La partida solitaria de Trump

EE.UU. —En lo que constituyó su último espectáculo divisivo antes de dejar la Oficina Oval, Donald J. Trump es en el primer presidente en la historia moderna de Estados Unidos en renunciar a la tradición de asistir a la toma de posesión de su sucesor. En cambio, Trump —un magnate acostumbrado a llamar la atención que llegó a la presidencia— optó por una ceremonia de salida que lo mostró empequeñecido y tan solo como siempre.

Con la pompa y circunstancia que se le asegura a un líder extranjero cuando visita la capital de la nación, la ceremonia para Trump financiada por los contribuyentes le dio al presidente una banda militar que tocaba «Hail to the Chief» mientras los sonidos ensordecedores de una salva de 21 cañonazos resonaban en la base conjunta Andrews, justo en las afueras de la ciudad de Washington.

La naturaleza artificial de los festejos, preparados para rivalizar con la toma de posesión del presidente Joe Biden, parecía más apropiada para un autócrata derrocado que se dirigía al exilio.

Hace cuatro años, Trump pronunciaba su discurso en la toma de posesión, en el que prometía el fin de lo que llamó una «Carnicería estadounidense». Durante sus últimos comentarios como presidente, sin embargo, Trump parecía incapaz de escapar de su rol en la instigación a la violencia de la turba que asaltó el Capitolio el 6 de enero, un día que manchará para siempre su legado.

‘Volveremos de alguna forma’
«No fuimos una administración normal», dijo Trump en un momento raro de honestidad.

Trump, que habló sin la ayuda de teleprompters, sonó distante y abatido al promocionar lo que percibe como sus logros. Citó la creación de la Fuerza Espacial y su éxito para colocar a tres jueces conservadores en la Corte Suprema. No mencionó el nombre de Biden ni una vez durante sus comentarios.

«Le deseo a la nueva administración mucha suerte y mucho éxito», dijo Trump.

«Adiós. Los amamos. Volveremos de alguna forma», continuó, y luego agregó «tengan una buena vida».

La música que se escuchaba normalmente en los mítines de Trump resonó por los altavoces e incluyó uno de los temas favoritos del expresidente, «YMCA» de Village People. Solo que esta vez Trump no siguió la letra como solía hacer en sus mítines, agitando los puños para deleite de sus seguidores. Trump avanzó con pesadez por el escenario como un boxeador derrotado, escudriñando el lugar en busca de salidas.

Trump, obsesionado con el tamaño de las multitudes, esperaba una ceremonia de salida grandiosa antes de su último vuelo presidencial, repleta de admiradores con gorros de Make America Great Again, para culminar su última mañana en el poder.
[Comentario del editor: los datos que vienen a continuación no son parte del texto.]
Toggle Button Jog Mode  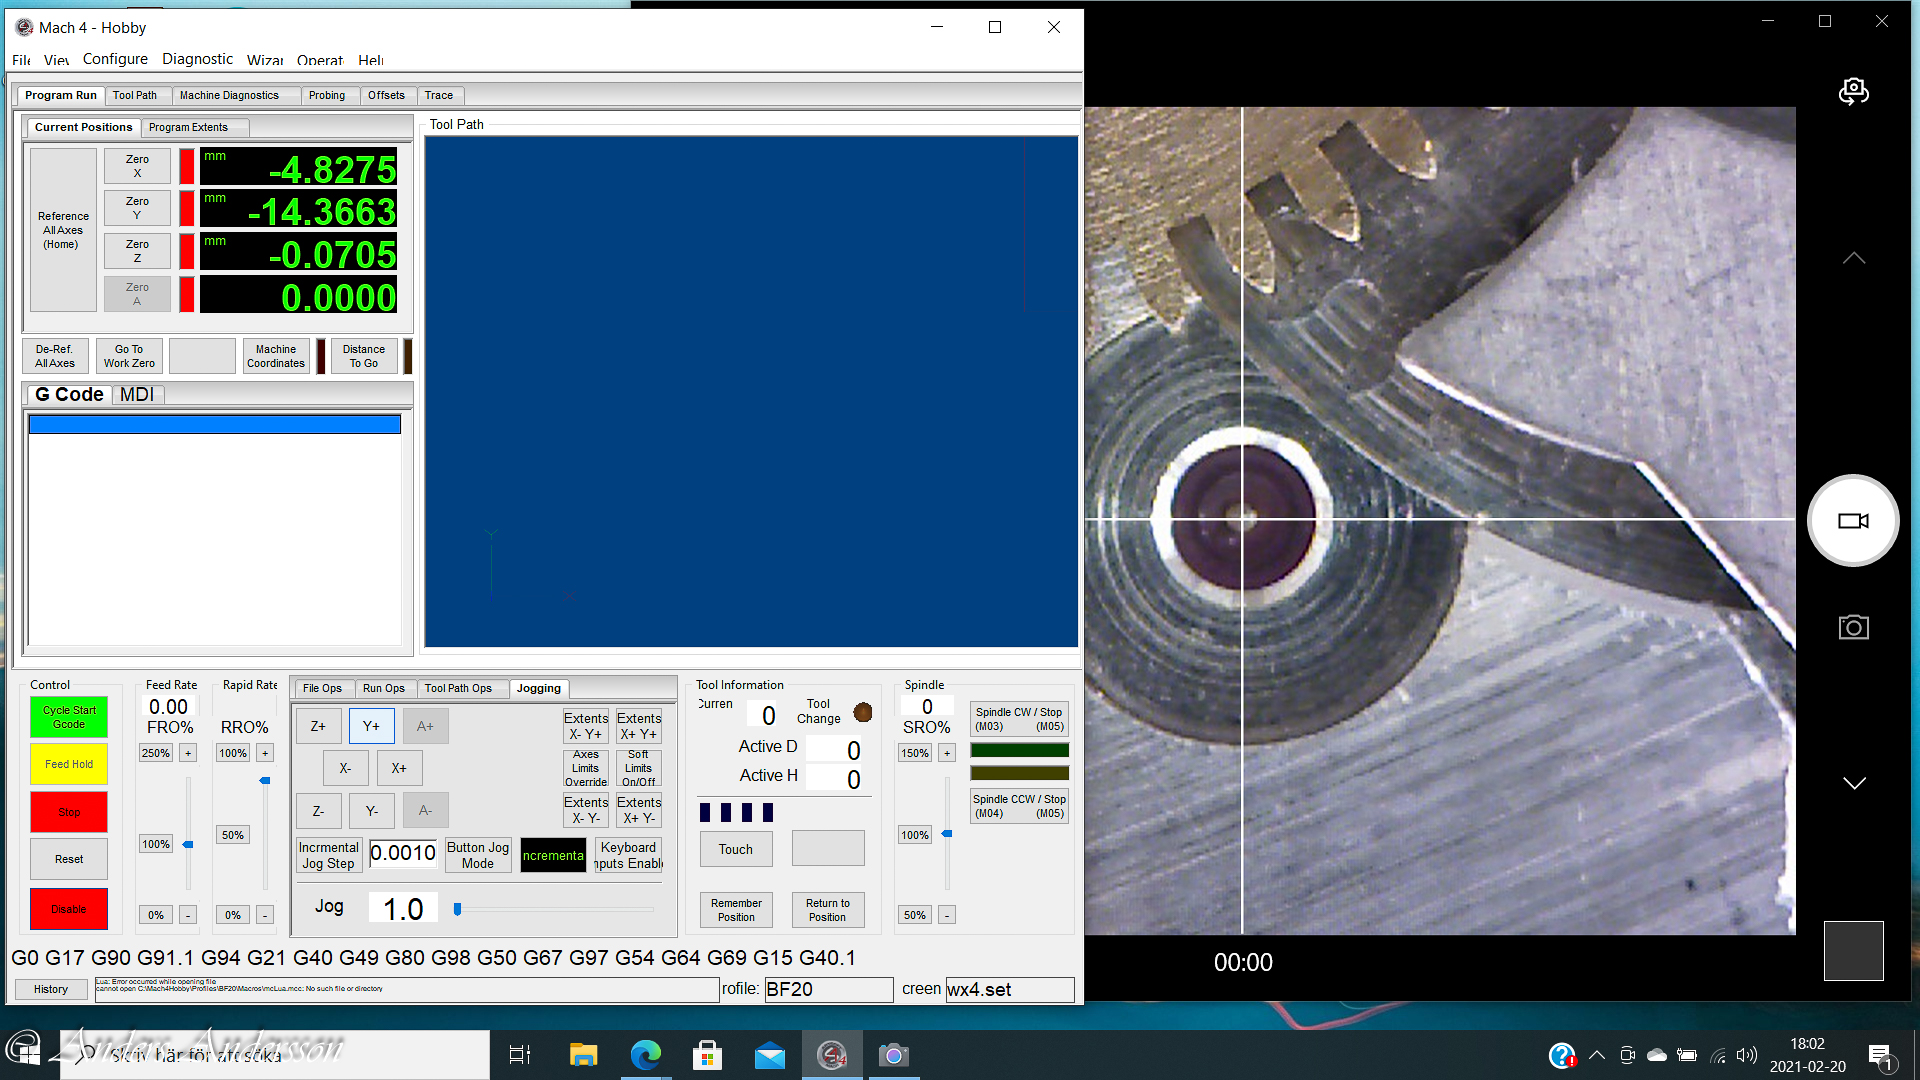(478, 855)
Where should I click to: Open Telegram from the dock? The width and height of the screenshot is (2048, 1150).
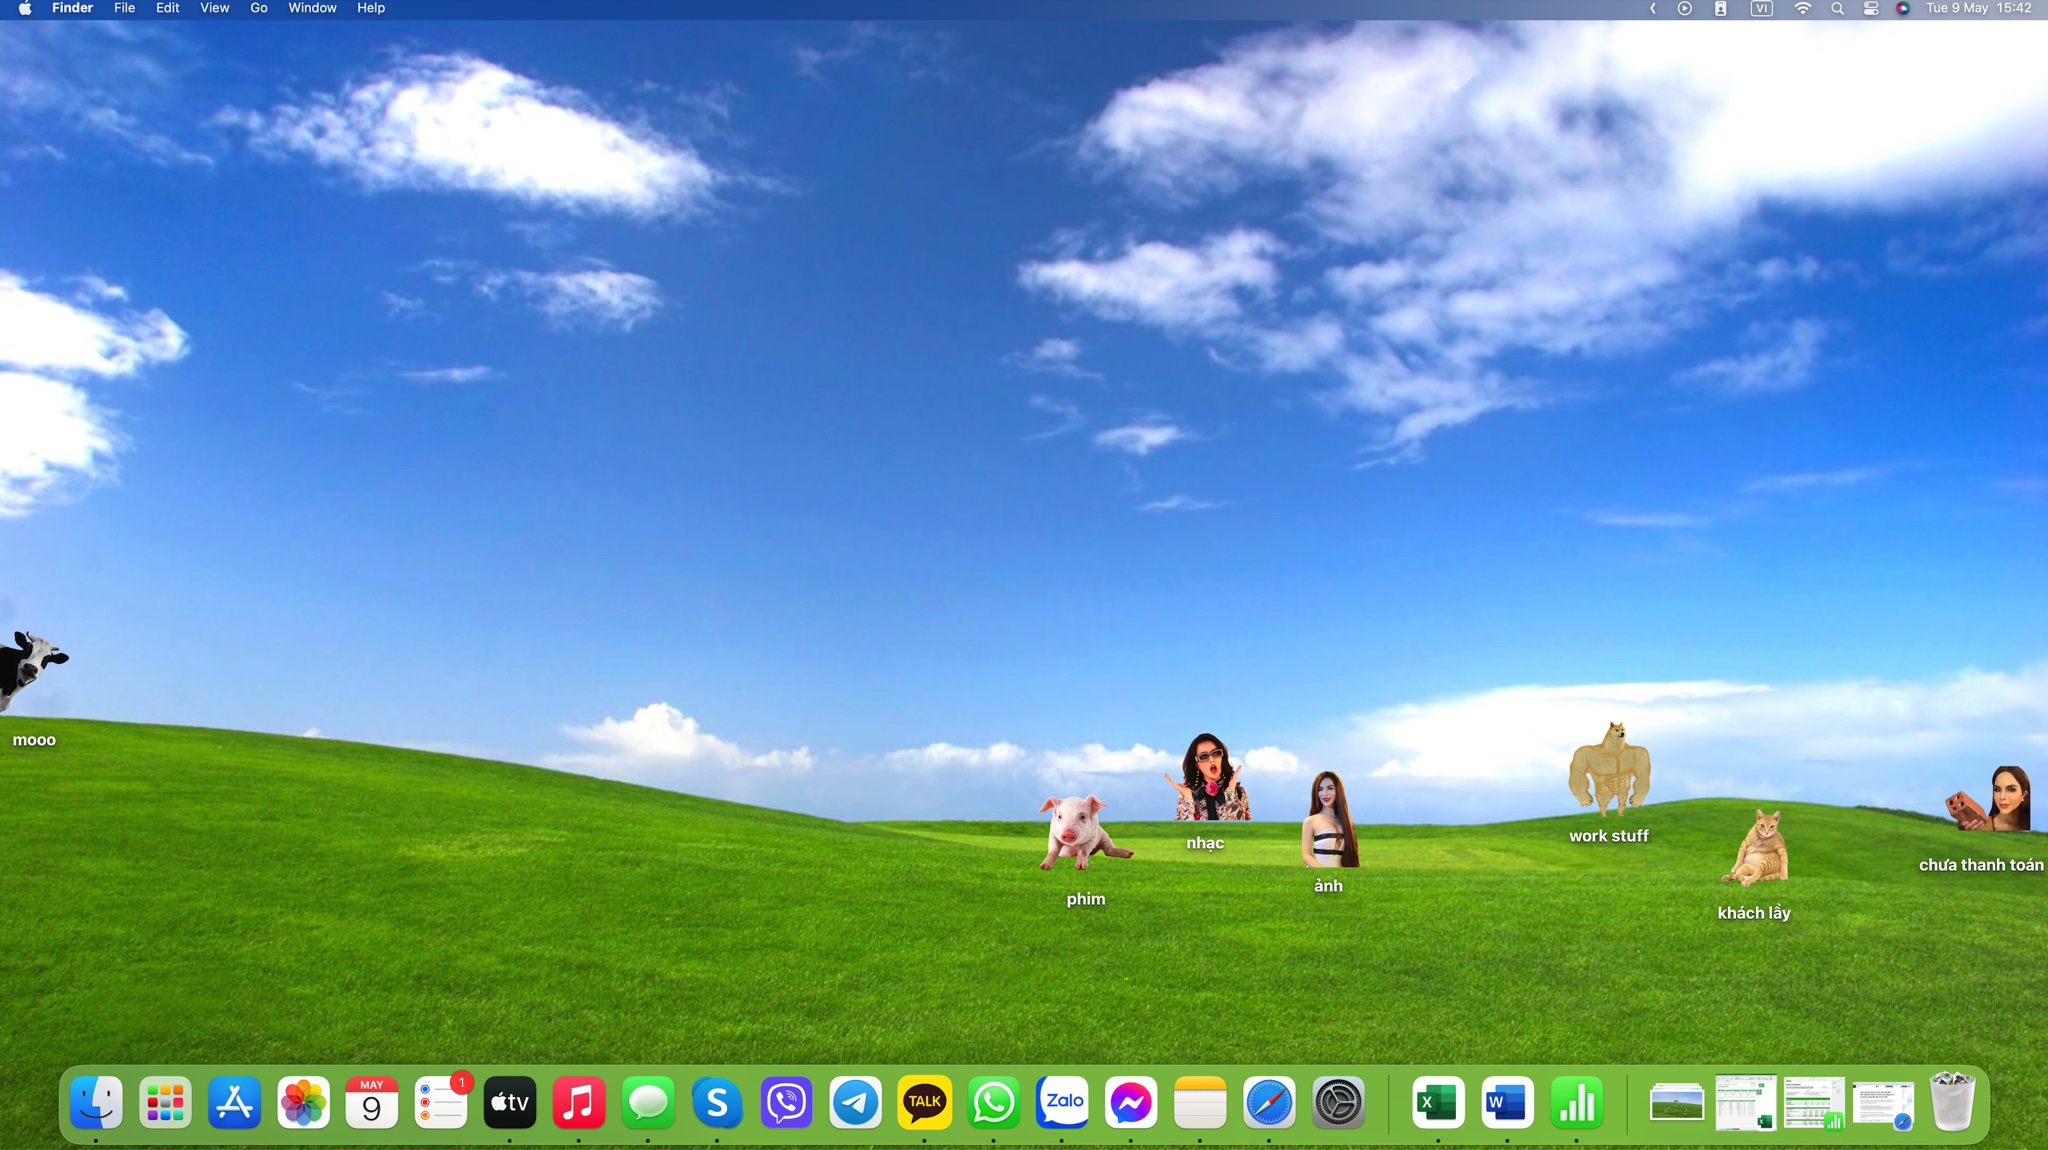(855, 1103)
El evento permitía a los invitados llevar hasta cinco personas en un esfuerzo porque hubiera una gran participación. Pero la pequeña reunión de aproximadamente 200 personas presentes en la pista gélida palideció en comparación con los mítines de campaña mordaces de Trump, lo que le dio un ambiente frío y melancólico al escenario.

Algunos de los leales a Trump más conocidos se destacaron entre la multitud, incluido su último secretario general de la Casa Blanca, Mark Meadows. También estuvo el redactor de discursos Stephen Miller. Los hijos adultos del 45º presidente aplaudieron diligentemente, incluidos Donald Trump Jr., Ivanka Trump y su esposo, Jared Kushner. Miller le dio un abrazo a Ivanka con los ojos llorosos.

Después de que terminó de hablar, Trump comenzó a salir del escenario y luego dio la vuelta para estrecharle la mano a Meadows, el funcionario de rango más alto de la Casa Blanca que asistió a la ceremonia de salida más allá del presidente. El vicepresidente Mike Pence eligió honrar la tradición estadounidense de participar en el traspaso de poder que tenía lugar en Washington.

El vicepresidente tampoco se presentó para la partida del presidente en el Marine One desde el jardín sur de la Casa Blanca, una última señal de la relación fracturada entre Trump y Pence.

Mientras caminaba por una alfombra roja y pasaba junto a la escolta por última vez como comandante en jefe, el presidente y la primera dama se mantuvieron alejados de los reporteros reunidos bajo el ala del Air Force One.

«¿Tiene algún remordimiento por los eventos del 6 de enero?», le preguntó este reportero a Trump. El presidente no respondió.

Parados en lo alto de las escaleras que conducen a la cabina presidencial, los Trump miraron hacia atrás a la escena, con cara de piedra, antes de dar un último saludo a las cámaras y subir a bordo.

Durante las semanas previas al asedio del 6 de enero, Trump apuntó a teorías de conspiración fraudulentas para afirmar falsamente que lo habían estafado en la contienda por un segundo mandato. Esas acusaciones nunca fueron justificadas en un tribunal federal.